Grid Strategy - This strategy allows the user to specifically configure the relative change in the number of threads over a defined interval of time. Its main use for this is more advanced scenario and recovery testing, where you need to see the services behavior under varying loads and load changes. For example let’s say you want to run for 60 seconds with 10, 20, 10, 40, 10 threads. Configure your LoadTest to start with 10 threads and then enter the following values in the Grid:
Both values are stored relative to the duration and actual ThreadCount of the LoadTest; if you change these, the corresponding Grid Strategy values will be recalculated.Running the test shows the following output:
Script Strategy - the script strategy is the ultimate customization possibility; the script you specify is called regularly(The "Strategy Interval" setting in the LoadTest Options dialog) and should return the desired number of threads at that current time. Returning a value other than the current one will start or stop threads to adjust for the change. This allows for any kind of variance of the number of threads, for example the following script randomizes the number of threads between 5 and 15.

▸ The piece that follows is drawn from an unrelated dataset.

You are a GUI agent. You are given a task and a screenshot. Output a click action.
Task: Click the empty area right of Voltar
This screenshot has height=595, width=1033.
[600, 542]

The possibilities here are endless.
4. Statistics Calculation and ThreadCount Changes
Many of these strategies will change the number of threads which has an important impact on the statistics calculation that you need to be aware of; when the number of threads changes, this will usually change the response times of the target services, resulting in a change in avg, tps, etc. but since the LoadTest has already run at a previous number of threads the results for those runs will skew the result for the new ThreadCount.
For example. say you have been running at 5 threads and got and average to 500ms. Using the Thread Strategy you increase the number of threads gradually; when running 6 threads the average increases to 600ms but since the “old” values collected for 5 threads are still there, these will in total result in a lower average. There are two easy ways to work around this; select the “Reset Statistics on ThreadCount change” value in the LoadTest Options dialog, or manually reset the statistics with the corresponding button in the LoadTest toolbar; in either case old statistics will be discarded. To see this in action let's do a ThreadCount Strategy test from 10 to 20 threads over 300 seconds (30 seconds per thread), below you can see results both with this setting unchecked and then checked;
In the latter you see the “jumps” in statistics each time they are reset when the number of threads changes, gradually leveling out to a new value. The final TPS calculated at 20 threads differs about 10% between these two, showing how the lower results “impact” the higher ones.
5. Running Multiple LoadTests Simultaneously
Ok, let's have a quick look at this; we'll create one baseline test with the simple strategy and a low number of threads, and at the same time run a burst strategy to see how the baseline test performance "recovers" after the burst;
Here you can see the simple strategy (bottom diagram) recovering gradually after each burst of load.
6. Final Words
Hopefully you have gotten a good overview of the different load strategies available in soapUI and how they can be used to simulate different load test coverage scenarios. As you may have noticed, soapUI focuses more on "behavioral" LoadTesting (understanding how your services handler different loads) instead of exact numbers, which is anyhow hard to calculate since there are so many external factors influencing it.